**What you should do**.
No pictures belong in the copy. Set down exactly the lines from the one that contains "Task: Click empty area right of URL text" through the end of the data.

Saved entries
- Opening Delimiter -

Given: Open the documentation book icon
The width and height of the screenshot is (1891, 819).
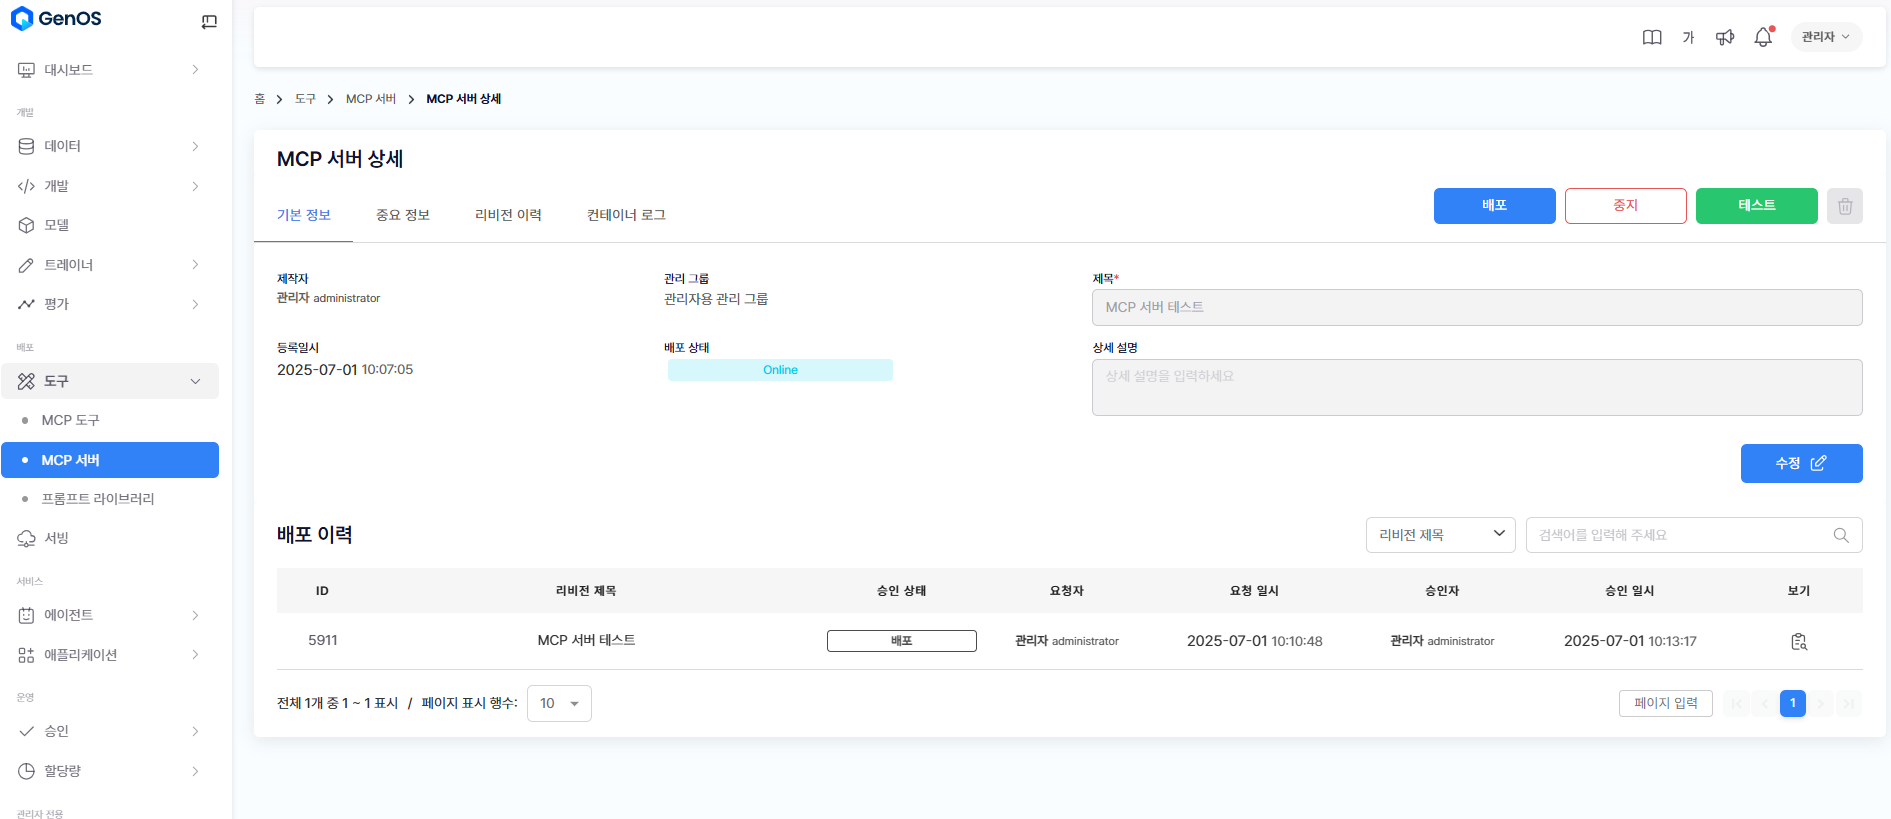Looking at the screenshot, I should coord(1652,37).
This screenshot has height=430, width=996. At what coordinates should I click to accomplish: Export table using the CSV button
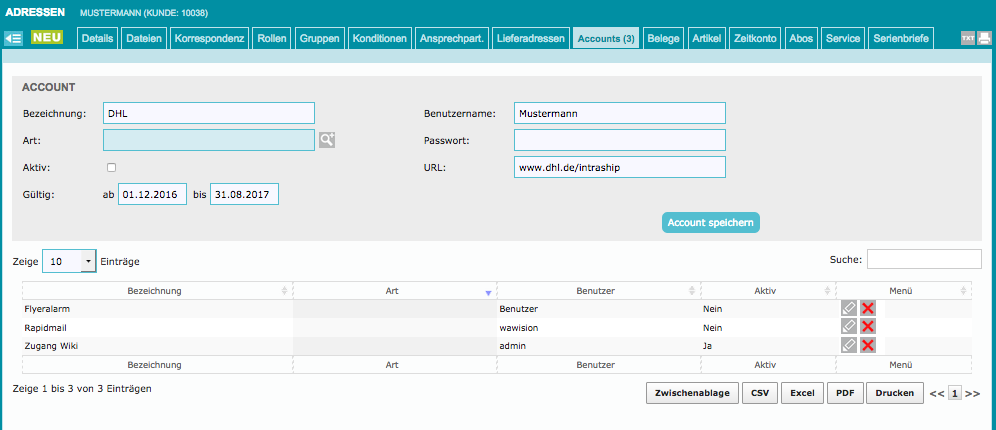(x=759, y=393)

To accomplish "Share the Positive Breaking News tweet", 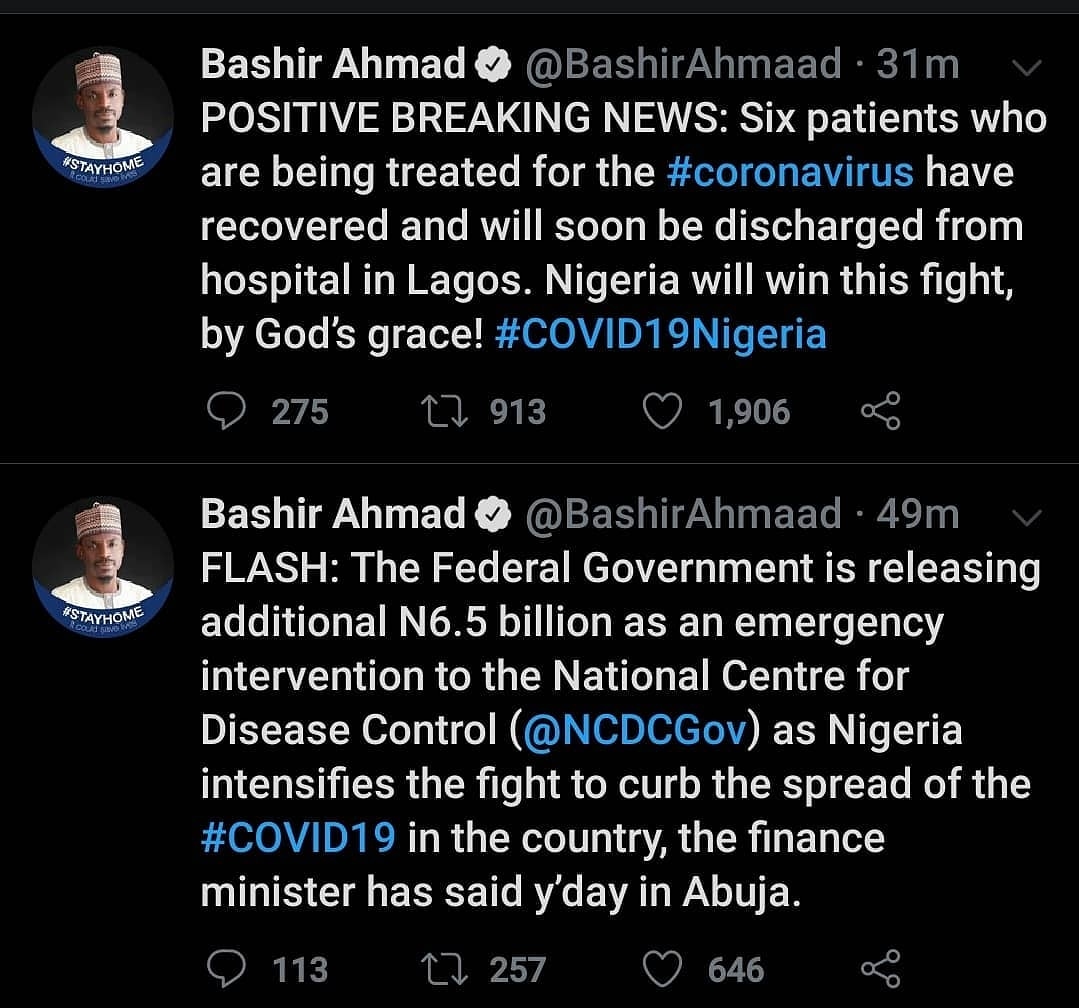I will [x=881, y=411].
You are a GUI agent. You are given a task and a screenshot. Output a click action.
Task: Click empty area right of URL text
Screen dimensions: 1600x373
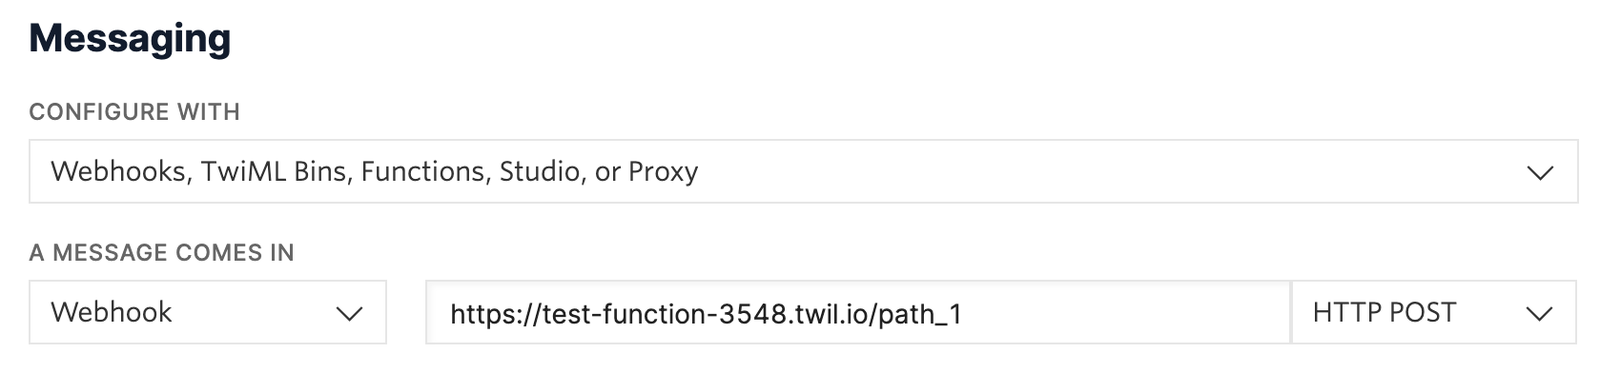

- Closing Delimiter -

**Solution to the exercise**.
Task: Click empty area right of URL text
Screen dimensions: 1600x373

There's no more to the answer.